# Cleaning Automation

In [1]:
import pandas as pd

In [2]:
def remove_tuples_with_less_data(data):
    """
    Remove tuples from the DataFrame where the number of non-null values is less than the specified minimum.

    Parameters:
    - data: pandas DataFrame

    Returns:
    - pandas DataFrame with tuples removed
    """
    # Display the number of columns in the DataFrame
    num_columns = len(data.columns)
    print(f"Number of columns in the DataFrame: {num_columns}")

    # Display the DataFrame to the user
    print("\nOriginal DataFrame:")
    print(data.head(10))

    # Ask the user for the minimum non-null count
    min_non_null_count = int(input("\nEnter the minimum number of non-null values required for each tuple: "))

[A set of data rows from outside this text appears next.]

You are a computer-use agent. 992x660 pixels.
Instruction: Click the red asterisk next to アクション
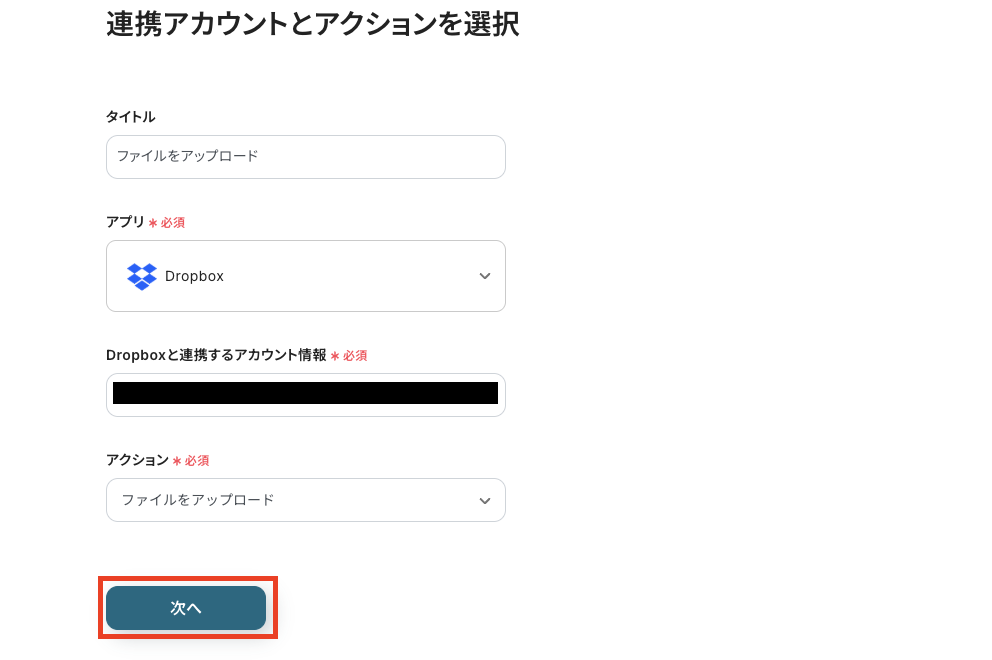click(179, 460)
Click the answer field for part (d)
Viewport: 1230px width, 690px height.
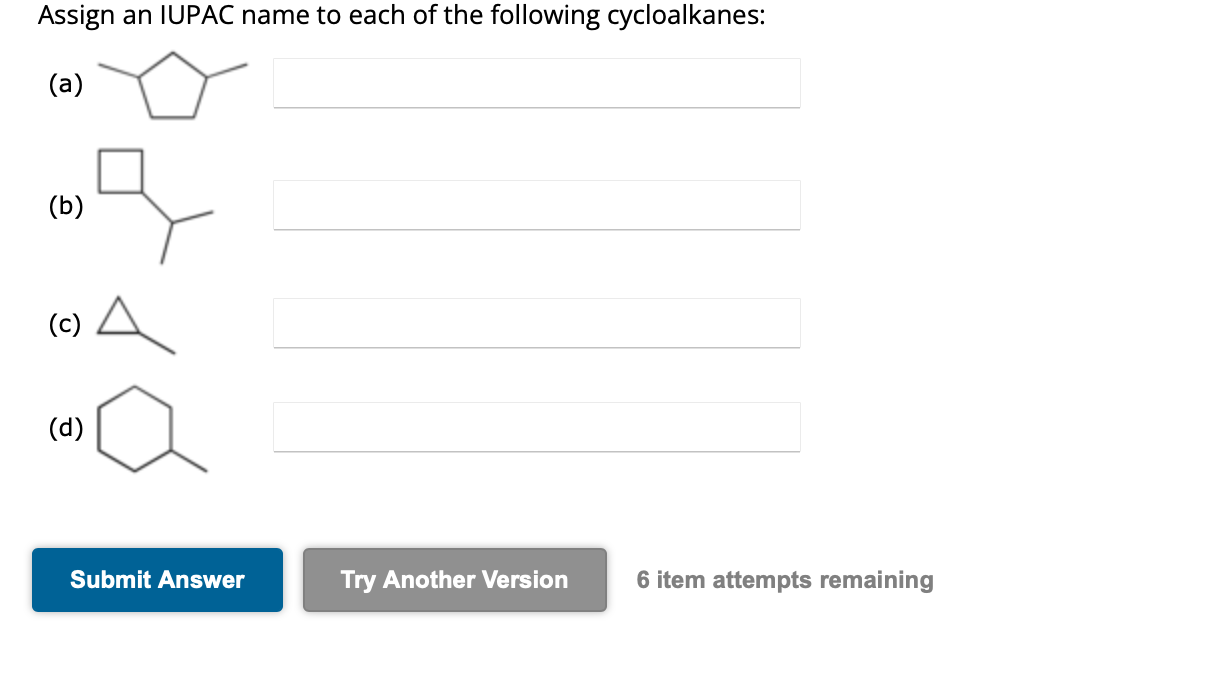pos(537,427)
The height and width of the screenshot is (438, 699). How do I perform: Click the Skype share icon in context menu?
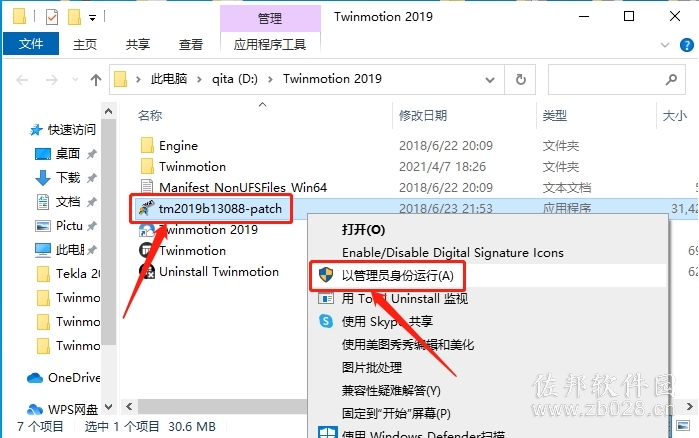click(x=326, y=321)
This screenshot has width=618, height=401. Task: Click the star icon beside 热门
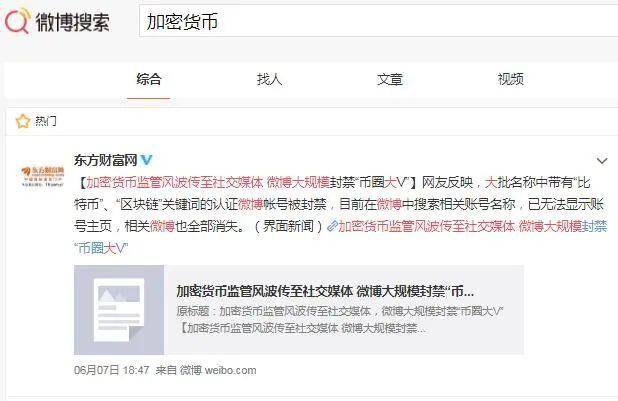22,121
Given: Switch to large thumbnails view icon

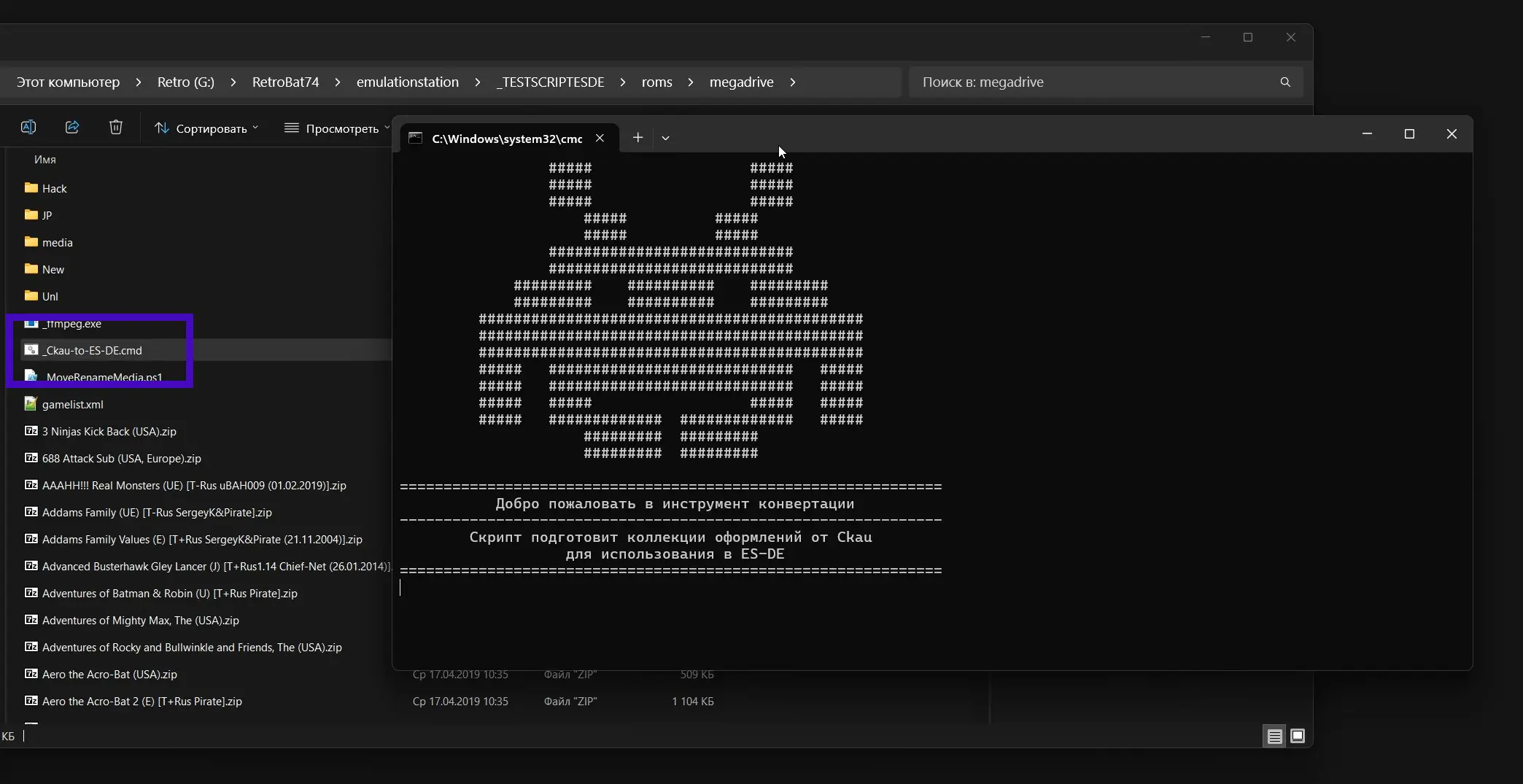Looking at the screenshot, I should 1298,736.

    # Count non-null values for each tuple
    non_null_counts = data.count(axis=1)

    # Identify tuples with less than the specified minimum non-null values
    tuples_to_remove = data[non_null_counts < min_non_null_count]

    # Display information about tuples to be removed
    print(f"\nTuples to be removed:\n{tuples_to_remove}")

    # Ask for user confirmation
    user_input = input(f"\nDo you want to remove these tuples? (yes/no): ").lower()

    if user_input == 'yes':
        # Remove the identified tuples
        data_cleaned = data.drop(tuples_to_remove.index)
        print("Tuples removed successfully.")
        return data_cleaned
    else:
        print("No tuples were removed.")
        return data


# Example usage:
# Assuming 'your_data' is your DataFrame.

# your_data = ...

# Cleaned data after removing tuples with less data
# cleaned_data = remove_tuples_with_less_data(your_data)


In [3]:
def fill_nulls_with_3m(data):
    """
    Fill null values in specified columns based on user choice (mean/median/mode).

    Parameters:
    - data: pandas DataFrame

    Returns:
    - pandas DataFrame with null values filled
    """

    # Ask the user for a list of column names to fill
    columns_to_fill = input("\nEnter a comma-separated list of column names to fill (e.g., col1, col2): ").split(',')

    # Remove leading and trailing whitespaces from column names
    columns_to_fill = [col.strip() for col in columns_to_fill]

    # Iterate over selected columns and ask the user for the filling method
    for column in columns_to_fill:
        if column in data.columns:
            # Ask the user for the filling method (mean/median/mode)
            filling_method = input(f"\nChoose filling method for '{column}' (mean/median/mode): ").lower()

            # Fill null values based on user choice
            if filling_method == 'mean':
                data[column].fillna(data[column].mean(), inplace=True)
                print(f"Null values in '{column}' filled with mean.")
            elif filling_method == 'median':
                data[column].fillna(data[column].median(), inplace=True)
                print(f"Null values in '{column}' filled with median.")
            elif filling_method == 'mode':
                data[column].fillna(data[column].mode()[0], inplace=True)
                print(f"Null values in '{column}' filled with mode.")
            else:
                print(f"Invalid filling method '{filling_method}' for '{column}'. Skipping.")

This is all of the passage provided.